Current solar technology only uses light from the lower end of the spectrum. Stacked solar cells consist of layers that produce electricity from the full spectrum light received.

The easiest way to think of it is by picturing two panels stacked on top of each other — only neither is getting in the other's way. The following picture illustrates the technology pretty well:

The image on the left shows how a top-of-the-line monocrystalline solar cell works. It's able to convert 17% to 18% of the sun's light into electricity.

The one on the right shows the Natcore stacked solar cell design, in which each layer is specifically engineered to absorb a different part of the natural light spectrum — something never before accomplished.
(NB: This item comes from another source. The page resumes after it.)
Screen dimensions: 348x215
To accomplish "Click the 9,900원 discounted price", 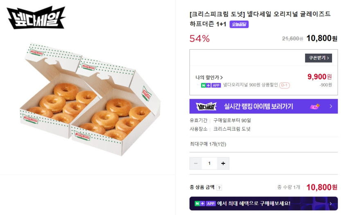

And because it's capable of harnessing power from other areas of the light spectrum, it's capable of boosting the electrical output to more than 33%.

Changing How Stacked Solar Cells Are Made

While the two previous technologies are impressive, the real money maker is the simplified manufacturing process that makes it possible to produce these new stacked solar cells at a fraction of the cost of normal solar cells.

Natcore (a US company listed on the Toronto exchange) was formed to exploit technology, licensed from Rice University, that enables the controlled deposition of silicon dioxide and mixed silicon oxides onto a substrate from an aqueous solution at ambient temperatures and pressures. That technology is known as liquid phase deposition (LPD). Natcore is the exclusive licensee.

Silicon dioxide, or silica, is a fundamental building block in semiconductors, fiber optics and solar cells. It is an absolutely essential element in all these applications. It is currently deposited onto silicon through a process called thermal oxide growth.

Traditional solar cell manufacture involves an expensive chemical vapor deposition (CVD) method. CVD uses complicated, multi-million-dollar vacuum furnaces to grow the necessary anti-reflective (AR) thin-film coating on a silicon substrate. CVD also uses highly toxic and flammable silane and other dangerous chemicals, and requires silicon wafers of sufficient thickness to withstand the high-temperature firing. Thinner wafers often warp in this harsh environment.

Conversely, Natcore offers a liquid phase deposition (LPD), or wet chemistry, process that grows the AR coating in a relatively mild chemical bath at ambient temperatures. It uses low-cost equipment. It eradicates the need for silane and dramatically reduces energy requirements. By allowing for much thinner silicon wafers, it can lower silicon usage by more than 40%. It also enables the development of advanced materials and devices that would be destroyed during the standard thermal oxide growth process.
Moreover, LPD can utilize the waste materials from the initial production of the silicon wafers. And the effluents from the LPD process can be recycled or can be mixed with lime and sold to cement manufacturers for use in their production process.

LPD represents a potential breakthrough in cost that could spawn dramatic growth not only in solar energy but in other important markets as well. Natcore's LPD process has been independently tested and validated in an industrial laboratory setting at Battelle Memorial Institute, one of America's most respected laboratories.

The technology is now ready to be tailored to specific applications. And while it has many exciting potential application, Natcore is currently focusing on the area where it will have the greatest impact: solar energy.

Natcore does not plan to manufacture solar cells. Instead, the company plans to sell materials, deposition systems and licenses based on their stacked cell, LPD and black solar cell technology to companies that do so.

Because the AR coating is the final step in solar cell manufacturing prior to contact formation, and because the LPD process will utilize simple, low-cost tubs and a proprietary cartridge system, it is expected that Natcore's process will fold easily into virtually any silicon cell production plant.

Natcore, working with Hunan TLZ Solar Technology Ltd. in China has successfully tested the use of their LPD technology in the manufacture of existing solar cells and is working on the next phase of building up to the stacked solar cells.